◆ PROBLEM REQUIREMENTS
Render the items from the start through the line containing "I want to click on '141expo', so" as a JSON list of strings, one string per line, omitting blank lines.

..........

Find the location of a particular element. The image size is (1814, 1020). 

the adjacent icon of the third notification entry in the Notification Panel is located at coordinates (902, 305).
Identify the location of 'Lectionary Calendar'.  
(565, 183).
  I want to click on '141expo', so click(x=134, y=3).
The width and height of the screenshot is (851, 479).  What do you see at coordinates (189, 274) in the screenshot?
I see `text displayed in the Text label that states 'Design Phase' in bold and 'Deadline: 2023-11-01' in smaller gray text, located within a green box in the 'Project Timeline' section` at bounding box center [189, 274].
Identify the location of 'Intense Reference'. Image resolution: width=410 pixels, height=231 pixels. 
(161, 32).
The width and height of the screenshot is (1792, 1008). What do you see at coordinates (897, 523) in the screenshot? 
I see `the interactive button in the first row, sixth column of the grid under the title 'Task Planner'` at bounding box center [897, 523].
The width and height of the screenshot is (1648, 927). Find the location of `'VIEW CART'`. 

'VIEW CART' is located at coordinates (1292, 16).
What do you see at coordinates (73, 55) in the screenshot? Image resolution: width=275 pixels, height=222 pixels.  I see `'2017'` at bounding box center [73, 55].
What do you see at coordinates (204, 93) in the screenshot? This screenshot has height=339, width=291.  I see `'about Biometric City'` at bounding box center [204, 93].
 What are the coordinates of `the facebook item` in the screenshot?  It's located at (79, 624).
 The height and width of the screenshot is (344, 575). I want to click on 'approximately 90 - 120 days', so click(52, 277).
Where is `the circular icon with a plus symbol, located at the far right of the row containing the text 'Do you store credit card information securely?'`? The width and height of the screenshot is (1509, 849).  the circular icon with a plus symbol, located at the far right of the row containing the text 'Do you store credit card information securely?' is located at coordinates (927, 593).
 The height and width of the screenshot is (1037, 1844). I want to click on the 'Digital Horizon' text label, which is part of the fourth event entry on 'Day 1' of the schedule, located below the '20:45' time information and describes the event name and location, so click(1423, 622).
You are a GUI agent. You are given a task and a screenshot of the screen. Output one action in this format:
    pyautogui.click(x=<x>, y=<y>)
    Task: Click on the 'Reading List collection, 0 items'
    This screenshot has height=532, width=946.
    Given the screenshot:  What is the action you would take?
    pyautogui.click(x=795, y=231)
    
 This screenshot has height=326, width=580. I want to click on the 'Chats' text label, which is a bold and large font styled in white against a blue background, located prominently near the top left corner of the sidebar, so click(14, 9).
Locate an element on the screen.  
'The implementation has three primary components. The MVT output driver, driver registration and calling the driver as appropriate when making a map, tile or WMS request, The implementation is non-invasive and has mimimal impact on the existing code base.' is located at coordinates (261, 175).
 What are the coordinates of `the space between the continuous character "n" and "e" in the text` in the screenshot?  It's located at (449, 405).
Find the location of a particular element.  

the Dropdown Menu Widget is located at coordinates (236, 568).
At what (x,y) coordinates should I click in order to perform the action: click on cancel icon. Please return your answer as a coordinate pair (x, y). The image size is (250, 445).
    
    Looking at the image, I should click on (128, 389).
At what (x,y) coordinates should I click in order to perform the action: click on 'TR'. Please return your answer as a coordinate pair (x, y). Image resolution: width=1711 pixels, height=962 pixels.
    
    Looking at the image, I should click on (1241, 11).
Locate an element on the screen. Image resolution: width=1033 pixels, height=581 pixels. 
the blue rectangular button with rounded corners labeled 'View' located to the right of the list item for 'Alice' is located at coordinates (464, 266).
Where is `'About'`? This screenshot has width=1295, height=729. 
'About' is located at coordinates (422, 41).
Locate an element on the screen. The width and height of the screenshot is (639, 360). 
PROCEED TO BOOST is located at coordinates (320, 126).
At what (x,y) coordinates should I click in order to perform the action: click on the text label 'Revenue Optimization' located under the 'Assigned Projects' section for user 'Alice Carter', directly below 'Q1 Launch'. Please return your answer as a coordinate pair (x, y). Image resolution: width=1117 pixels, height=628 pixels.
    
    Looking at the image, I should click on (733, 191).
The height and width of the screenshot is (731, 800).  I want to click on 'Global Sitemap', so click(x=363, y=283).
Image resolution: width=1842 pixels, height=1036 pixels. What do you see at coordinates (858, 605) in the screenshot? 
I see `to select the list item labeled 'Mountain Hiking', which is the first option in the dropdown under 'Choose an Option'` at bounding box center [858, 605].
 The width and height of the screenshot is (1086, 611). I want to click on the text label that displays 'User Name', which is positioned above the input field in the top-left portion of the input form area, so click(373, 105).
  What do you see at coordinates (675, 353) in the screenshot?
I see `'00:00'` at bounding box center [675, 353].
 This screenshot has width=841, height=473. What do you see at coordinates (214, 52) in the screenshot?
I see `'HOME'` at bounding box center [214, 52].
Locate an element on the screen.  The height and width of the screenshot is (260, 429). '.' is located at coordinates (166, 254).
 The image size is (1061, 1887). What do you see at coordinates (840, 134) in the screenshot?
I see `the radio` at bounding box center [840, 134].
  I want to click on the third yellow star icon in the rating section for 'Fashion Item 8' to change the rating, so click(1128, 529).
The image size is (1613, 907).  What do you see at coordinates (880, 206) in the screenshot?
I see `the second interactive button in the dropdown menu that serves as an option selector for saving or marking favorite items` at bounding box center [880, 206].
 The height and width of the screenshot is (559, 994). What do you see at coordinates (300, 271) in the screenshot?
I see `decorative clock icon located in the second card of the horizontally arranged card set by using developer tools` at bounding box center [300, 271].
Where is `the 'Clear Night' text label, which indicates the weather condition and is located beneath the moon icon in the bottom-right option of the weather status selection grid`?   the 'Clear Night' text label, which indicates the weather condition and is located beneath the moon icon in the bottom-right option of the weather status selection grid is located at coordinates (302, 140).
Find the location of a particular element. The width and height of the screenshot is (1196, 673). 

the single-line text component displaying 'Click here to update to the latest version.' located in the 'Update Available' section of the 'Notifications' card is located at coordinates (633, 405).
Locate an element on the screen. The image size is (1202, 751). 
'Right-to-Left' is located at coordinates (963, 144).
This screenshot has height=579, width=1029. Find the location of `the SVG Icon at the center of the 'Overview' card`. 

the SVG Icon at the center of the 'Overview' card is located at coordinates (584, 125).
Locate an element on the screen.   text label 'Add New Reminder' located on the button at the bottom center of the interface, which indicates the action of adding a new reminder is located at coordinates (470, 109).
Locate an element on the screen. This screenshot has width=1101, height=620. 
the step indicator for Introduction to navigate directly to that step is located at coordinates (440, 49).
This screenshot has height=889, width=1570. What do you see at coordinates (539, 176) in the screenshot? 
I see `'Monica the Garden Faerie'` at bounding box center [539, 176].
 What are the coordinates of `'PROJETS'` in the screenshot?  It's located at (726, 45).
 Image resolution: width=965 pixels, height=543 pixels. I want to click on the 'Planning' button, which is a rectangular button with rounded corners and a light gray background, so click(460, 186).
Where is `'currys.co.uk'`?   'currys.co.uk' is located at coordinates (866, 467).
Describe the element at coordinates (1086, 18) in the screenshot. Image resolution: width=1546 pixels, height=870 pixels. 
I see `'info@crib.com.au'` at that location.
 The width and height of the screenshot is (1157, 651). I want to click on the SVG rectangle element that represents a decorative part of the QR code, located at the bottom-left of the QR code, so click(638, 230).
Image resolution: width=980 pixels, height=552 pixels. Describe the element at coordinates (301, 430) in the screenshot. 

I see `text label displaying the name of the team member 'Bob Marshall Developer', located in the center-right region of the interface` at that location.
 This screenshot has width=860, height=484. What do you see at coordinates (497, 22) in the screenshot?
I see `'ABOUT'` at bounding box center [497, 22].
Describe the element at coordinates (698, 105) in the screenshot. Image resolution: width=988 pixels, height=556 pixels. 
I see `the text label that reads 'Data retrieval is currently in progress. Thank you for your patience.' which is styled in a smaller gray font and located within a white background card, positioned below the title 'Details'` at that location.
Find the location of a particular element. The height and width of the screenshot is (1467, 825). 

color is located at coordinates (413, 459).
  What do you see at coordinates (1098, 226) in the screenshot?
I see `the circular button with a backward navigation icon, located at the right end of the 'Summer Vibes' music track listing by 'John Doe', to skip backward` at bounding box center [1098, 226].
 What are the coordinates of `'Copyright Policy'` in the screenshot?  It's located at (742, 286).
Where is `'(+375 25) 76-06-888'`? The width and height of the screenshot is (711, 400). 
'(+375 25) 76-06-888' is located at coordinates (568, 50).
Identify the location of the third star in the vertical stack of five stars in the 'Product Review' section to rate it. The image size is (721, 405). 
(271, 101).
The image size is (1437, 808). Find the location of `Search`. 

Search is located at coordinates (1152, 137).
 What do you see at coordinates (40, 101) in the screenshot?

..........

◆ FULL SOLUTION
[
  "Find the location of a particular element. The image size is (1814, 1020). ",
  "the adjacent icon of the third notification entry in the Notification Panel is located at coordinates (902, 305).",
  "Identify the location of 'Lectionary Calendar'.  ",
  "(565, 183).",
  "  I want to click on '141expo', so click(x=134, y=3)."
]